Mel Koplin, Las Vegas


For a video on making rubber molds and casting write to or call:

Bragdon Enterprises
2960 Garden Tower Lane
Georgetown, California 95634

Phone 530-333-1365 ask for Joel.

The video is $20 last priced. It is very well worth it as it will show you how to make a great variety of molds. Even how to make Tiffany style lamp shades. At least ask for the price list.

He also sells the Rubber mold material and casting resins. Both are equal part A-B mixes and easy to use.

Bill Hudson


Another mold material is Liquid Latex, available at model rail road stores. This is a time consuming method but works well for duplicating such things as textured surfaces (Rocks).

Bill Hudson


Stuff to use for dipping: to all those who are looking for the stuff to dip shaped wires into. Not only Sobo glue works but colorless nail polish. there is also a liquid sold by MicroMark that is used for making "windows" for HO or N scale models which is probably the same as the glue or nail polish. I have been using the Sobo for years. you can dip the wire or "paint" the glue across the wire. it dries clear and can then be painted.

Gracia in California


Making moulds, have you ever heard of Gelflex? I have used this for crafts (not minis yet) it is a rubber type of material in a block, you cut off what you need and melt it, pour it over the item and it sets. But as it is a rubber like substance it is flexible enough to remove the master, and again to remove the made item at the end. I hope this helps as it is a great product.

Noni


Filling Gaps With Stucco: We just finished a wonderful dollhouse for a customer and discovered a trick I thought you might like to hear about. We put stucco on all the ceilings (it's pretty contemporary), so it left a small gap when we installed the cornices at the ceiling. By putting caulking in a monoject, we were able to fill in the slight gap and it gave the whole thing a wonderfully finished look. It also filled tiny gaps between sheets of wainscoting, between baseboard and floor or wall, etc. The small size of the monoject made it easy to get into tight places and the thin, thin line of caulk possible using this tool was just right for those tiny areas. It gave it a finished look and spiffed up the whole thing. It also filled in the mitered corners of the pre-made windows so they looked more finished. I don't think we will ever build another without using this to finish! I've used the caulking before (it's great to strengthen those awful tab and slot houses by filling in gaps where walls and floors meet as well as filling in the slots around the tabs) but this is the first time we've used it for finish work.

Dottie in Tucson


Plaster vs. Joint Compound for Piped Molding: You could try joint compound, but I expect you will be disappointed. Joint compound is designed to shrink as it dries, thereby making the joint less visible (ever noticed that they have to cover nail heads 2 or 3 time - cause it leaves a dimple when it dries). This will make your 'molding' smaller than it started. More significantly, if you have it very thick (like over 1/8" or 1/4") the surface will dry too quickly compared to the inside, and it will crack. Using joint cement, you have produced an object from glue, which is still water soluble.
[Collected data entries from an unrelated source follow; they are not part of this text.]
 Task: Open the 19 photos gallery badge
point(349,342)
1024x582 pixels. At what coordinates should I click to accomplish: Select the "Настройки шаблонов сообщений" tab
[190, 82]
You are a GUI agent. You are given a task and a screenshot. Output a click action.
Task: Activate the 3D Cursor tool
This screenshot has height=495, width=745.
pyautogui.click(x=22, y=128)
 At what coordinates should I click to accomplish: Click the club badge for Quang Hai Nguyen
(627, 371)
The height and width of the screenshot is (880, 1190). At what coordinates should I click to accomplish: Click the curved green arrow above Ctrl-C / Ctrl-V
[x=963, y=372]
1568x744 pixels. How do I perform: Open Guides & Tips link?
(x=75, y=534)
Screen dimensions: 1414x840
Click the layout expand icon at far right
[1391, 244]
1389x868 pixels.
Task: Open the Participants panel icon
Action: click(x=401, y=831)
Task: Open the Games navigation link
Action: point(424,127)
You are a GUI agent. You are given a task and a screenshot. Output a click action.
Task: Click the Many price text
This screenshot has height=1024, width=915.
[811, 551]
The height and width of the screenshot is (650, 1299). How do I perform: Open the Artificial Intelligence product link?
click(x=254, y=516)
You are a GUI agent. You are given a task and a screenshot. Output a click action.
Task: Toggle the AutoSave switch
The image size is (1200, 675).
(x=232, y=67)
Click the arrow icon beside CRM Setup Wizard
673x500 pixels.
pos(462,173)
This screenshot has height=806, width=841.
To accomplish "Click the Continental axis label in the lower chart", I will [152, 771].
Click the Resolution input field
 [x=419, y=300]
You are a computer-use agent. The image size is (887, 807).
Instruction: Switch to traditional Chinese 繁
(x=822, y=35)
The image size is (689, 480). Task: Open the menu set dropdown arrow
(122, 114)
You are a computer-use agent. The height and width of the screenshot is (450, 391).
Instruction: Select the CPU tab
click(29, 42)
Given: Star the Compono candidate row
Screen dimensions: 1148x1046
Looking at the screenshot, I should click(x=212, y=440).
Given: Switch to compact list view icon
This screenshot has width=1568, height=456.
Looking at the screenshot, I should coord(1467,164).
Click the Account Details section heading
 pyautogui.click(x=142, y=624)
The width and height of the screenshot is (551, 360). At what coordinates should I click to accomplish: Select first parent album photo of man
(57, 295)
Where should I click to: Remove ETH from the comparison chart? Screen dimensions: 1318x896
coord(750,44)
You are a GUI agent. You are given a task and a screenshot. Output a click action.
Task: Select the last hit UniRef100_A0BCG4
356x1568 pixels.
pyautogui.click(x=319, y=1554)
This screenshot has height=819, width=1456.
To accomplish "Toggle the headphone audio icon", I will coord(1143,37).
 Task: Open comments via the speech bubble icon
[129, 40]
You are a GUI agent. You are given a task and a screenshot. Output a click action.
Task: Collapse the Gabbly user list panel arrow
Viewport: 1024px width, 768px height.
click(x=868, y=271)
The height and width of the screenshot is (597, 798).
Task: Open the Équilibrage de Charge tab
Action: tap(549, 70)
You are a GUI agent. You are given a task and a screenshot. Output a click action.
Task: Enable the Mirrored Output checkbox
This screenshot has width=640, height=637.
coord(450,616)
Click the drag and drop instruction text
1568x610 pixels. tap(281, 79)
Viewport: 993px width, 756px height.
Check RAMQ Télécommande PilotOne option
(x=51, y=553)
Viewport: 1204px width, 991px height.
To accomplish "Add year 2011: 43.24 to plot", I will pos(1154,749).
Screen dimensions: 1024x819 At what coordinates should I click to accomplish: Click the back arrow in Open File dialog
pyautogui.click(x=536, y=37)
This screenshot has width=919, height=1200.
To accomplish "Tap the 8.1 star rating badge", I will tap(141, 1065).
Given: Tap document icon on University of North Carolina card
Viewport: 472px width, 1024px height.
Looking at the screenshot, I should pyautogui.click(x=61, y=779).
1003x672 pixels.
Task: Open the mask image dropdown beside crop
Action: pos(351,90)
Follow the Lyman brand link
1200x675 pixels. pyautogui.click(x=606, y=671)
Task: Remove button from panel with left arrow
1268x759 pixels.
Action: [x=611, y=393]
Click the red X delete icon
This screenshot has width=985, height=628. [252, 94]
Plaster, on the other hand sets up by a chemical reaction, not by drying (which happens later). The reaction happens quickly and the entire batch sets all at one time (or very close to it). By using plaster, you have basically made something of stone.

Tom Berkner


Stone Finish: Depending on your outside soil, we have a lot of shale (flat rocks, that will split in layers) and I applied them with latex caulking, large tube used with a caulking gun, it comes in several colors to give you the mortar. Also could use crushed stone, sold for driveways.